Fiction writers I've met have said that the hardest section of a novel to write is not the beginning or ending but everything that happens in between. The middle chapters trace the course of the protagonist's struggle in way that must be both engaging and credible. The story of how people adopt Agile successfully also has a beginning, middle, and end. The middle part here, too, poses some of the most difficult challenges. The first chapter is a grabber, with teams energetically and fervently doing daily stand-ups, blazing through sprints, christening a product owner, prioritizing their backlogs, and living through all the other exciting events that happen at the very beginning.

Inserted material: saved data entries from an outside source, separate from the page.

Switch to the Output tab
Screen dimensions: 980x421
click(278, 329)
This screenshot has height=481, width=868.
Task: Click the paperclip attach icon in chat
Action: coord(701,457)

And then the plot takes a different turn. Success at the small team level is fantastic, but how do you fit into a development organization? What if you need to work with an offshore team? How do you maintain velocity when builds take several hours or maybe even a full day? Is it possible to deal with compliance requirements without a significant amount of automation? How do you work better with the ops team so that the speed of deployment matches the speed of development?

Since Agile went mainstream, the number of teams reaching the difficult middle chapters of Agile adoption has increased markedly. Both I and my colleague Dave West answer questions about the middle phases every day. Many of these questions also arise during the yearly conference that the Agile Alliance holds in the US. (This year, it's in Salt Lake City to mark the tenth anniversary of the signing of the Agile Manifesto in nearby Snowbird.)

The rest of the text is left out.